### TRY IT
For each line below that includes the string "computer", show the whole line.

• • •

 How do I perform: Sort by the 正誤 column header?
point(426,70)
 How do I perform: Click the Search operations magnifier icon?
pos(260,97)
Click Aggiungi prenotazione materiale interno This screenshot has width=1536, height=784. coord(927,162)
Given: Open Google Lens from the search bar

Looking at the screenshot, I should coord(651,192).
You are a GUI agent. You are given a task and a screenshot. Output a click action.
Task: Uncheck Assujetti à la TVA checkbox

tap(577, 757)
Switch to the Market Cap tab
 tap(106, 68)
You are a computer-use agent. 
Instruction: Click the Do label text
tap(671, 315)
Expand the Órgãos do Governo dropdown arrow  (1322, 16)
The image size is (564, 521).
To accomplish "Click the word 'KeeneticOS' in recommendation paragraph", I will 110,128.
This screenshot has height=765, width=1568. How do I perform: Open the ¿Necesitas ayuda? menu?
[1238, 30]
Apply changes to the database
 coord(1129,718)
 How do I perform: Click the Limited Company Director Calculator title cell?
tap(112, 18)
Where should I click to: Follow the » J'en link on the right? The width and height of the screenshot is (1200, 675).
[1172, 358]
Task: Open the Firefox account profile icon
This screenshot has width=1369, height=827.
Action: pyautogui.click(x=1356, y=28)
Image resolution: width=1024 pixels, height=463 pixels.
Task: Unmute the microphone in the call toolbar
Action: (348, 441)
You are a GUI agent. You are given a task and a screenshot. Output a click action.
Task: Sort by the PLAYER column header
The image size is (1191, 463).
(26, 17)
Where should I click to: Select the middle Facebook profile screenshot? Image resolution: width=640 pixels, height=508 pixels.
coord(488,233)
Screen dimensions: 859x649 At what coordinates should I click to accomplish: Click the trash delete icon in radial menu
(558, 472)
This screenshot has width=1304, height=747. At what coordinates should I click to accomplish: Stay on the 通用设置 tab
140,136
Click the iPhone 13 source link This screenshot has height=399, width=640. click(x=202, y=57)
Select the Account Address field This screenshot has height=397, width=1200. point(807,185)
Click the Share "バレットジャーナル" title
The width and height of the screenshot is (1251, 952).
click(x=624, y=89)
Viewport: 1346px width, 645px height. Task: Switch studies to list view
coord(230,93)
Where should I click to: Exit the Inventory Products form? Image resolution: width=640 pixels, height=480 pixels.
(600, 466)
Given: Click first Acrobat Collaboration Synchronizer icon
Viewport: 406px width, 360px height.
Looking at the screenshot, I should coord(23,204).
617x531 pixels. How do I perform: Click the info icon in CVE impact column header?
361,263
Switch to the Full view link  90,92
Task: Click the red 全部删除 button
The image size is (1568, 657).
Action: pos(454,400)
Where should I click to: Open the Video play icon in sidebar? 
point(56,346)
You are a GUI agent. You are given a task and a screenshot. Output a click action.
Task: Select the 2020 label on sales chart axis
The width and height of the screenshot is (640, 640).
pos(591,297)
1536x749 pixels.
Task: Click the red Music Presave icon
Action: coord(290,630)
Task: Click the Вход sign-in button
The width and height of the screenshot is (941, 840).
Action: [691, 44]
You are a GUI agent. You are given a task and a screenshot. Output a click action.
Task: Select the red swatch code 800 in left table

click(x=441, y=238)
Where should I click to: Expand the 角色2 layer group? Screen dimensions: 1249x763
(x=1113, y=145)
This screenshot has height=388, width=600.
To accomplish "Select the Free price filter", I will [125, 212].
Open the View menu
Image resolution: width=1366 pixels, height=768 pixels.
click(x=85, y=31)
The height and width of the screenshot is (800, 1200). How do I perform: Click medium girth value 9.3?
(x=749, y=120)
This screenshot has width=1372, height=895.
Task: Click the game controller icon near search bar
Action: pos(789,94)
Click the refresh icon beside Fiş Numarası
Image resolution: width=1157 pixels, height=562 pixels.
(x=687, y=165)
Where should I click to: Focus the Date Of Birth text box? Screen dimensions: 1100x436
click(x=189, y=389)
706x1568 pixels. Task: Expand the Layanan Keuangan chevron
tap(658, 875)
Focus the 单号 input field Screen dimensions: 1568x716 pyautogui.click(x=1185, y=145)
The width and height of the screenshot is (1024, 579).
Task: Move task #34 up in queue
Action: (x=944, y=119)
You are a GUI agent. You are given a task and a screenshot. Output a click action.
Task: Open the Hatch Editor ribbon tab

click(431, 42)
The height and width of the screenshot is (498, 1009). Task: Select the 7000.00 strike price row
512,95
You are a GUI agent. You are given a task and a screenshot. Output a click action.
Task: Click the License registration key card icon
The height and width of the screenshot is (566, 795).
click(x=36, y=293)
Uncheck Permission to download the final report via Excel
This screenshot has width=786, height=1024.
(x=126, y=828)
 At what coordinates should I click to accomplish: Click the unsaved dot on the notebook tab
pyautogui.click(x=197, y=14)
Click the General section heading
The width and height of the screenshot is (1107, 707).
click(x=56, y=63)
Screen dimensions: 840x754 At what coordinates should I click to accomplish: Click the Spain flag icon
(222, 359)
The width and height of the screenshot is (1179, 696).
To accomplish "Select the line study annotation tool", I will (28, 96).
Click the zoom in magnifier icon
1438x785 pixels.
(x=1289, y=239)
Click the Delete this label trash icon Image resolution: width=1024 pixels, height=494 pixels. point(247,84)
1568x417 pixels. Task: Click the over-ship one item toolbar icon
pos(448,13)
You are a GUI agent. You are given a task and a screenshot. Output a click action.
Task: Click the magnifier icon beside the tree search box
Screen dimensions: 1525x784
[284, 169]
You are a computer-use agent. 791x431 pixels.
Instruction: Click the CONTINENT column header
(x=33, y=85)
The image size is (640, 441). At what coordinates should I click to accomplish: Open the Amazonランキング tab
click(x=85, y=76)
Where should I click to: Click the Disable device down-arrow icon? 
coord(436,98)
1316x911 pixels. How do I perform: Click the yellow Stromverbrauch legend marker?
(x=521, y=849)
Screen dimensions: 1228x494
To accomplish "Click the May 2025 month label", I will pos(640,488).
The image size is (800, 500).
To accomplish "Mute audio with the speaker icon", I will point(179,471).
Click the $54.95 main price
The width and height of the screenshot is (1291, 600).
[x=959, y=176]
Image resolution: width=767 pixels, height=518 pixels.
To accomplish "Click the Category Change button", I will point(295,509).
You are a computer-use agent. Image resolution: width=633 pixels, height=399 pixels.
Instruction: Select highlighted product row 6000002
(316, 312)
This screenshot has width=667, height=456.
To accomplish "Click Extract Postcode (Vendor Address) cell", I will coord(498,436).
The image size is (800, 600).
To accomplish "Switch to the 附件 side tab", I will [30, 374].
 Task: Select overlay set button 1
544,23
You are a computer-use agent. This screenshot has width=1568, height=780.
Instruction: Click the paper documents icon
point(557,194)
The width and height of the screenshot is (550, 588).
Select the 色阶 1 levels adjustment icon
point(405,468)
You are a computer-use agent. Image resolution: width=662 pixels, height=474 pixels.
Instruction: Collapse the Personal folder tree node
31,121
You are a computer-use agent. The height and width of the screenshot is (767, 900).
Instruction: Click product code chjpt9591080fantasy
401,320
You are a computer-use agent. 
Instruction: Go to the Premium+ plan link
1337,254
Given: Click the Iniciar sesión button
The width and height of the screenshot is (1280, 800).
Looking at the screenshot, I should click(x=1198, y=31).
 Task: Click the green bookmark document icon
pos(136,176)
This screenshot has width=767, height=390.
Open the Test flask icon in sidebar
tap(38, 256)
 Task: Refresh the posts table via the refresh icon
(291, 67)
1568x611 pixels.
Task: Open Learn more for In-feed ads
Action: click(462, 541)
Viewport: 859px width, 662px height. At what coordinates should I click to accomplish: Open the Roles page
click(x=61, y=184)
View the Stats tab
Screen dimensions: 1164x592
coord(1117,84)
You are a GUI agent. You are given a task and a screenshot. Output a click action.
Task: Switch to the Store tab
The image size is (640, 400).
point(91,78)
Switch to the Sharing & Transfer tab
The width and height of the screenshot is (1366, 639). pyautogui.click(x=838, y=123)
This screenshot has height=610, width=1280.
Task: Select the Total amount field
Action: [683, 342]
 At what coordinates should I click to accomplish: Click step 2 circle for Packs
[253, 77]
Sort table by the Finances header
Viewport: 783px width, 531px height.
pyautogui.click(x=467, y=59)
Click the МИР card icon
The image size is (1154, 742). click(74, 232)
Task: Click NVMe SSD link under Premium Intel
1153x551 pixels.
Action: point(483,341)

• • •

### ANSWER FOR THE TASK
You are a computer-use agent. 
You are a computer-use agent. 791x431 pixels.
You are a computer-use agent. Image resolution: width=633 pixels, height=399 pixels.
You are a computer-use agent. This screenshot has width=1568, height=780.
You are a computer-use agent. Image resolution: width=662 pixels, height=474 pixels.
You are a computer-use agent. The height and width of the screenshot is (767, 900).
You are a computer-use agent. 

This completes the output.